I ricoveri per i senza tetto

Su entrambi i lati delle case a schiera, ci sono hotel di vita. Il primo, dal lato dell’Enotria, è ancora frequentato. Varia umanità sofferente entra ed esce dalla scatola di cemento, eterno oggetto di promesse mancate. Doveva essere un supermercato, poi un ufficio postale. Forse sarà interessata dal mega progetto di riqualificazione dell’area Rizzoli, quello che vedrà sorgere un mega coworking in bambù per Panda hipster. Forse resterà così, un parallelepipedo in cemento sperduto nel verde. Testimone che di buone intenzioni è lastricato il degrado di Milano. Sul lato opposto il ricovero per senza tetto era addirittura nel perimetro dell’istituto professionale. Era perché è qualche anno che non si vedono più ospiti. Forse è stata chiusa. Letteralmente, nel senso di murata. Una ben strana scuola, ma qui la stranezza è l’unica cosa normale.

I ricoveri per inquilini

In mezzo ai due hotel di vita, la vita degli abitanti di queste case popolari. Una vita che in sette decenni ha visto momenti molto peggiori, ma anche decisamente migliori. Questo è il giardino segreto di Milano, dove si sta combattendo una difficile battaglia per la riqualificazione da una parte e si decide anche di lasciare casi troppo difficili per esseri lasciati in contesti più grandi. Come nel caso dell’accumulatrice seriale. Le case internamente sono piccole, ma confortevoli. Sono anche dotate di un piccolo giardino. Giardino che, se non curato (e le case abbandonate ci sono e non sono poche), diventa ricovero di piante talvolta anche velenose. Sicuramente allergeniche. Che conquistano ogni centimetro lasciato libero. Qui siamo alla frontiera, l’uomo è solo un turista. Il verde riconquista ogni metro incustodito. Ricordandoci che, alla fine, sul pianeta non lasceremo impronte durature.

Oltre la frontiera

Oltre l’ultima fila di case c’è il Parco Lambro, un posto incantevole. Fino al venerdì pomeriggio, nella bella stagione. Poi, la fonte di un incubo: ubriachi, violenti, armati e senza paura alcuna. Escono soli, in gruppi, in branchi dall’oscurità. E non vanno incrociati. Farlo non porta sfortuna, ma un ricovero garantito dai venti giorni in su. Le storie che si raccontano sono di violenza, cieca e senza senso. File di macchine vandalizzate per lanciare un messaggio a chiunque chieda, anche gentilmente, di riavere la quiete notturna perduta. E polizia assente durante questi fine settimana alcolici che privano una comunità della pace e della sicurezza. I furgoni con i gazebo e l’equipaggiamento da barbecue passano di qua. Nessuno vede, nessuno è sicuro. L’estate qui è un caldo incubo che solo le piogge autunnali mitigano. Don Mazzi aveva fatto molto per rendere migliore la zona, ma nemmeno il suo futuro è sicuro.
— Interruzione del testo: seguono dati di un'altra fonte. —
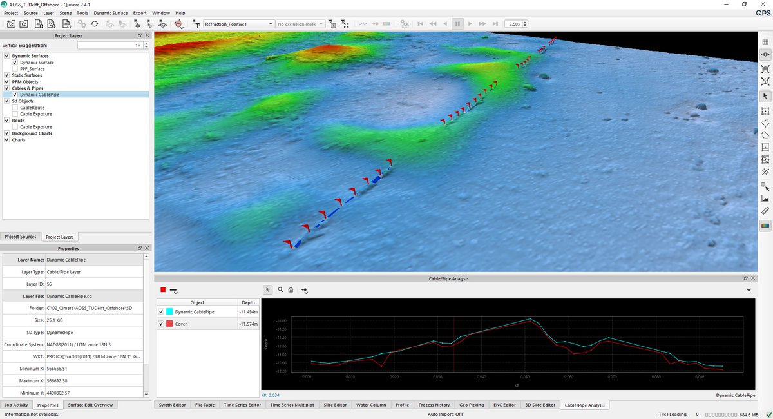Open the Refraction_Positive1 dropdown list
The image size is (773, 419).
click(x=270, y=23)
Quello è sicuro è il ritorno delle carovane dei nomadi. Alcuni migliori, altri peggiori. Tutti comunque parte del grande mistero: riusciremo a difendere il poco che abbiamo. Questo è lo spirito dei pionieri della periferia. Un grande romanzo di resistenza, in cui la città di te se ne frega con precisione chirurgica. E la rivedi solo quando deve difendere regole arcaiche o incassare bollette arretrate. Oppure, va detto, portare un fiore dopo anni di maltrattamenti: la casa dell’acqua. La casa dell’acqua è un bel gesto, molto apprezzato. Con la pavimentazione nuova tutto attorno. Oh, sì, molto apprezzato. Come la pace prima della tempesta.

Una mano di colore

Ecco, in campagna elettorale la maggioranza che governa la città qui poteva fare e promettere molto. Telecamere nel parchetto, per dissuadere i malfattori a due zampe. Più controlli, per non lasciare soli gli inquilini malati e i loro vicini che da anni la notte non dormono. La ripulitura dei giardini sopraffatti dalla vegetazione, salubre o insalubre. Ma di tutte queste cose non si sarebbe accorto nessuno. E quindi, idea geniale, si faranno dei murales sulle testate di fila. Utilità? Ovviamente nessuna. Ma la sola casetta dell’acqua non bastava più. E quindi via alla creatività. Tanto il degrado, per certa sinistra, è giusto che qui ci sia. Al massimo va dipinto un po’. Ma di sicuro non si deve estirpare. Rischierebbe di avvicinarsi al centro. E questa sì, signori miei, che sarebbe una cosa inaccettabile.